Bruce pursed his mouth. He was definitely not the funniest Avenger, but he did try ever so often, usually failing and immediately retreating to a cave of algorithms to plot his next joke. The team repeatedly called it 'cute;' Hulk didn't like that distinction either. Hulk had toppled cities for less.
"I've got a couple data sets and stuff for Shuri, too. Let's load up the quinjet and get you on the way. Looks like Little Sam is coming up the drive now," Bruce continued, pointing out the far window.

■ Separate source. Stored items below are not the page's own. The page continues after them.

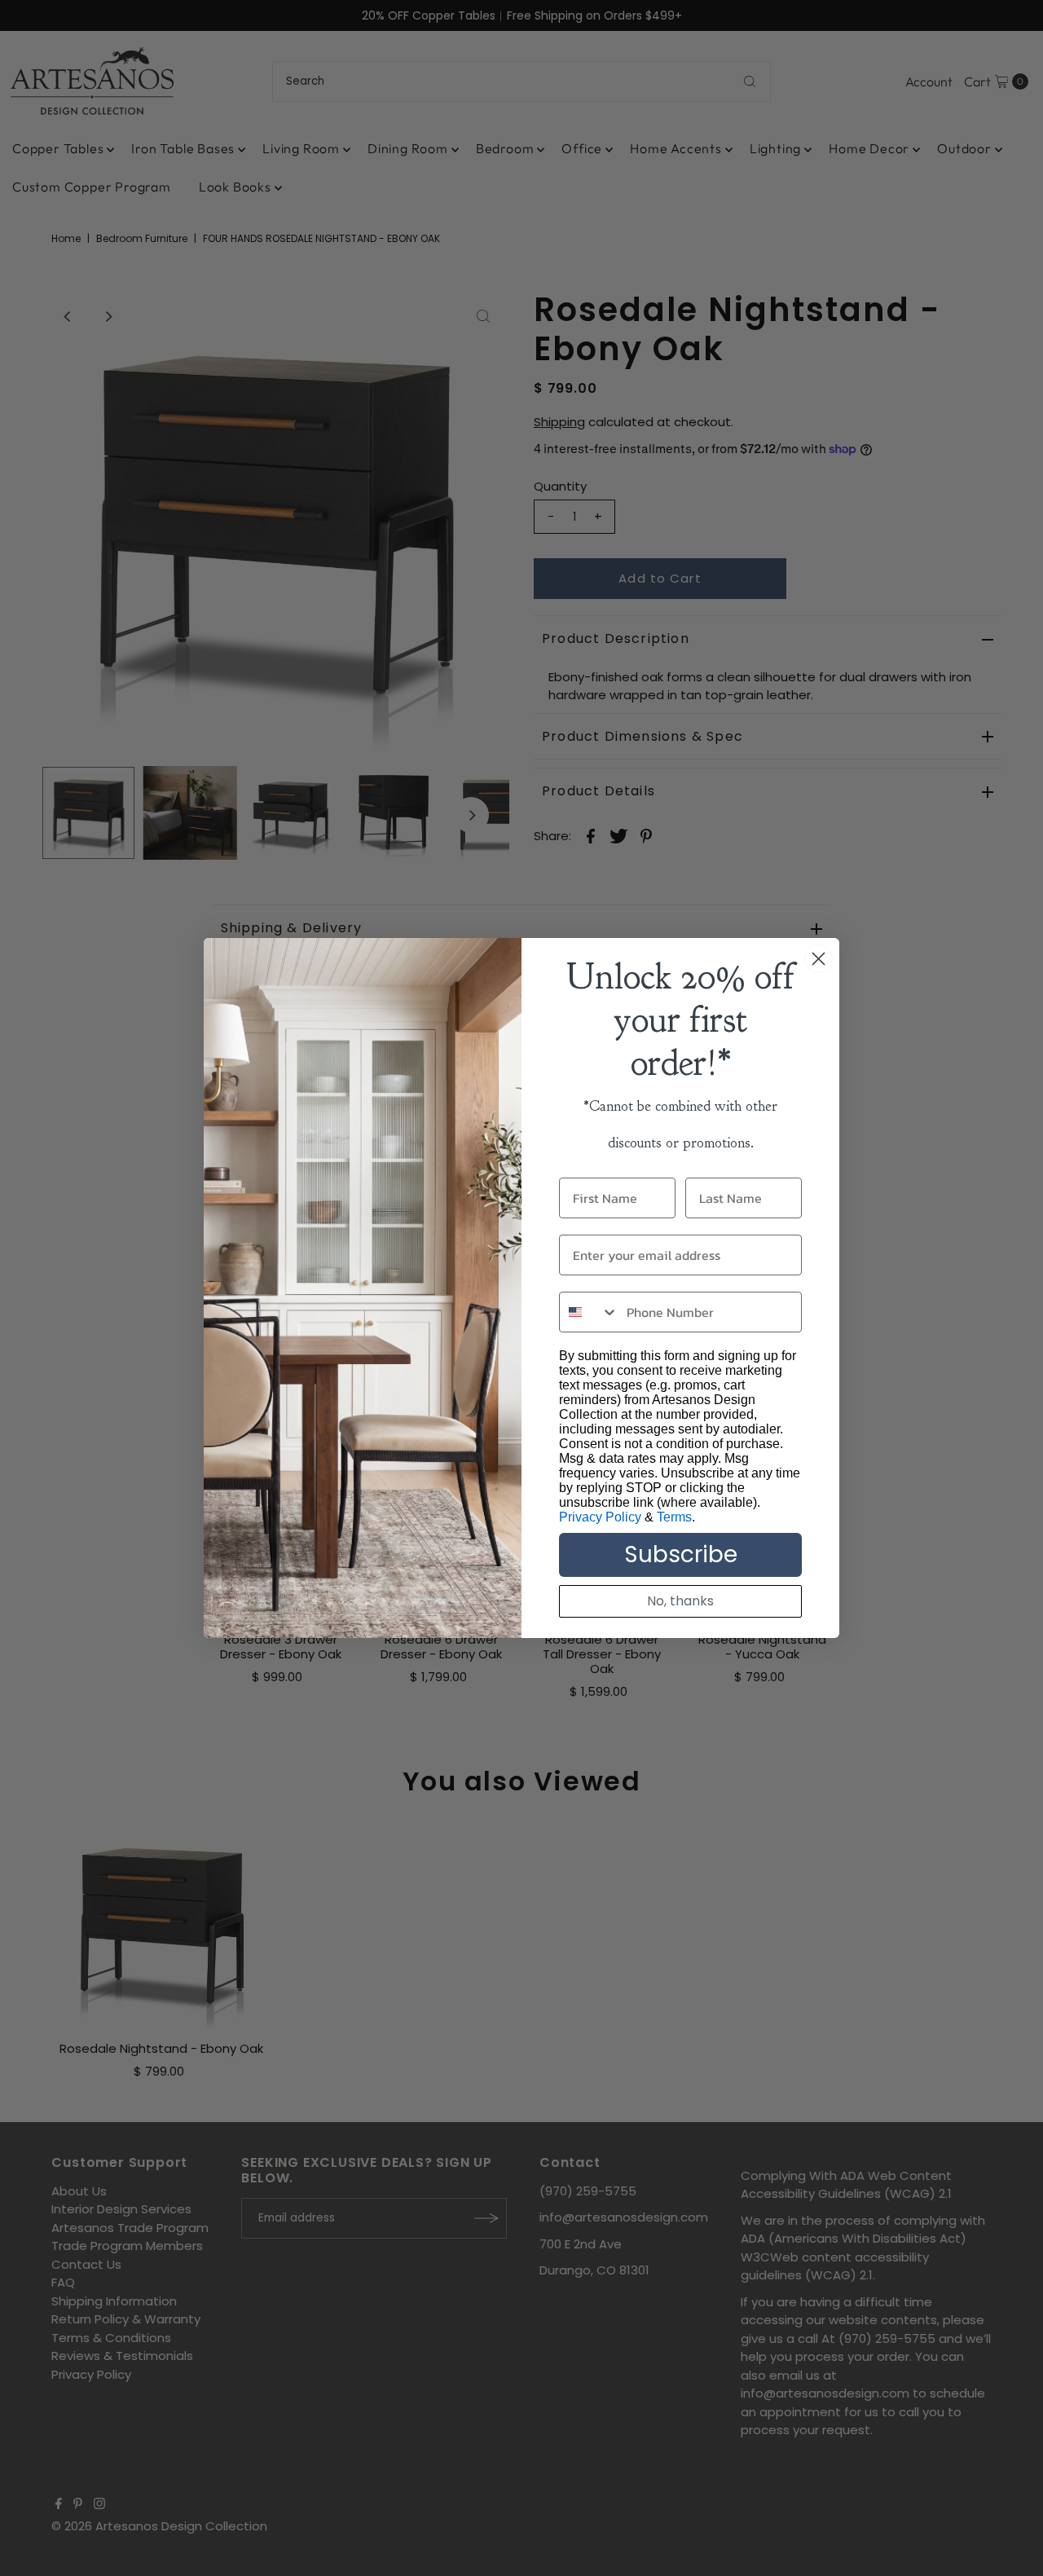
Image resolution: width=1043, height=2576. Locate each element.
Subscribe (680, 1554)
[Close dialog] (818, 959)
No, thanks (680, 1601)
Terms (674, 1517)
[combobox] (589, 1312)
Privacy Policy (600, 1517)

Bucky groaned. The ball-capped girl trudged down the lane with two massive hard suitcases. She was barely big or strong enough to maneuver them, yet he watched as she waved off one of the security members who came over to help her. The guard pointed her in the direction of the landing pad. Stubborn, Bucky internally groaned, just like good ol' Pa. Bruce returned to shove a box of odds and ends against Bucky's chest. The doctor looked at him seriously for a moment.
"I'm glad it's you taking her. Also, don't mention the," and he waved a hand over his head. "Fair warning."
####
Even though it was not necessary, Bucky made Sam strap herself into the chair up front, damned if he would be responsible for any other injury on Stark's daughter. The two were quiet for all of takeoff, and they'd flown over nothing but water for a while before Bucky glanced over.
Samantha sat tucked up like a rolly-polly, craning her neck to look out the window curiously.
"You look like you've never flown before. Natasha's taken you in one of these before, hasn't she?"
"I've never crossed an ocean," the girl replied in a voice so small he could hardly hear it.
That was a quaint notion. The Avengers bounced from continent to continent almost daily, occasionally planet to planet even, and Sam was afraid of a body of water. She rubbed her hands over her arms, stopping only to rub her legs. However, she still looked on, fascinated.
"Alright," Bucky finally broke in after another half hour, "I'm gonna ask what I'm not supposed to."
Sam looked up at him, shocked but quiet. Her brow furrowed in confusion.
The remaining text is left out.